This afternoon’s news about Sinead O’Conner “hits home” for me. According to press reports, she claims to have been living alone for two years, away from her family in Ireland, as “punishment” for being mentally ill, angry and suicidal. She claims to be suffering from three mental illnesses.
The singer was quoted as saying, “I’m only one of millions and millions and millions of people who are just like me, actually, who don’t have, necessarily, the resources that I have in my heart or my purse for that matter.”
Perhaps the most poignant question she asked was, “Why are we alone?”
Reportedly, she went on to say how people who suffer from mental illnesses are the most vulnerable people on Earth. “You’ve got to take care of us. We’re not like everybody.”
“If you have a family member [who is mentally ill], visit them in the hospital. Don’t dump them off in the hospital and bugger off.”
Nine years ago today, my wife was finally admitted to a mental health facility, diagnosed with suicidal depression; severe psychosis; dementia; intermittent explosive disorder, and some signs of bi-polar disorder and schizophrenia. Her mother was a paranoid schizophrenic. He sister is bi-polar.

§ **Dataset**:
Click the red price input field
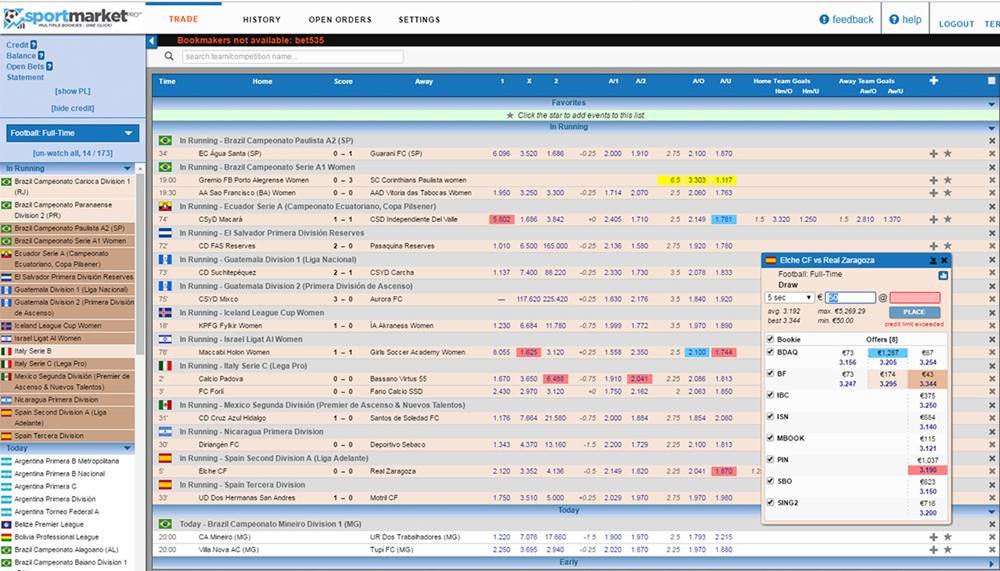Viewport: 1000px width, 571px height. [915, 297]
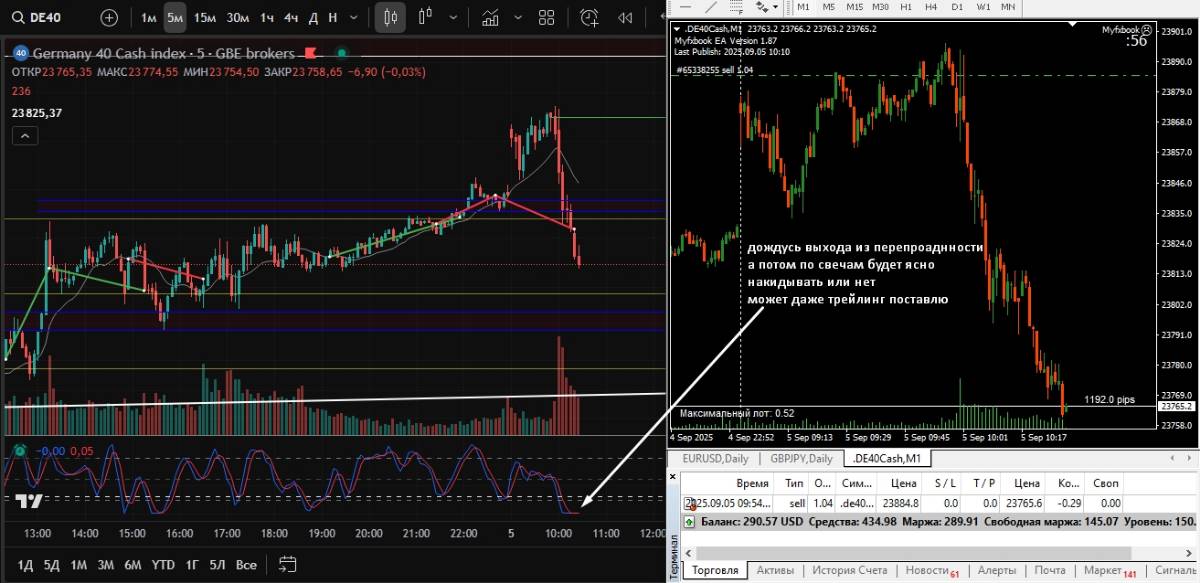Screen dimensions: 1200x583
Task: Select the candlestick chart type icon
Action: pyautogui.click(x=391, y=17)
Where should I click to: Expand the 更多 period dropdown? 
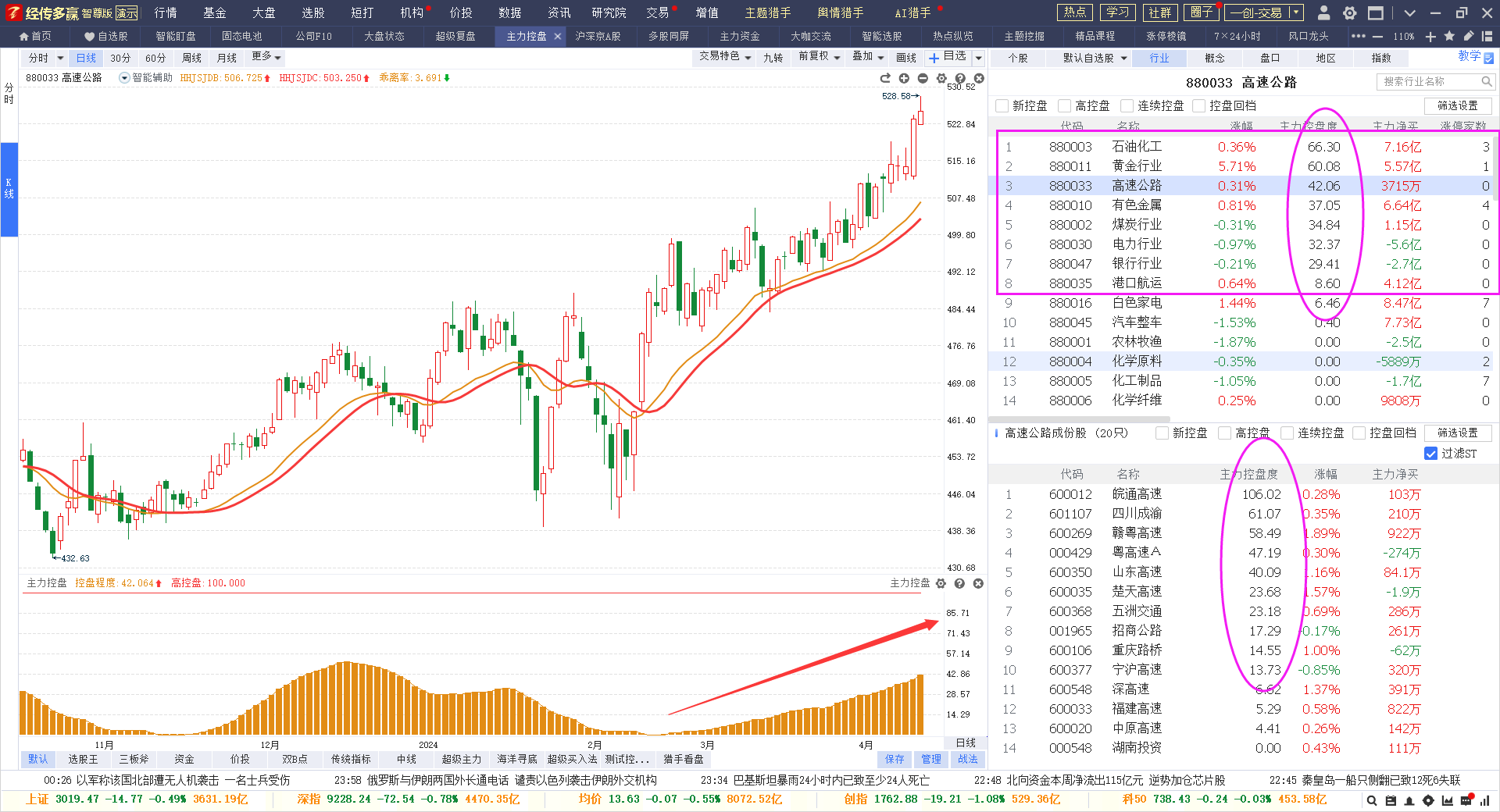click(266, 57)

§ **Brief**:
In the opening text, how long does the singer claim to have been living alone?

§ **Written response**:
Two years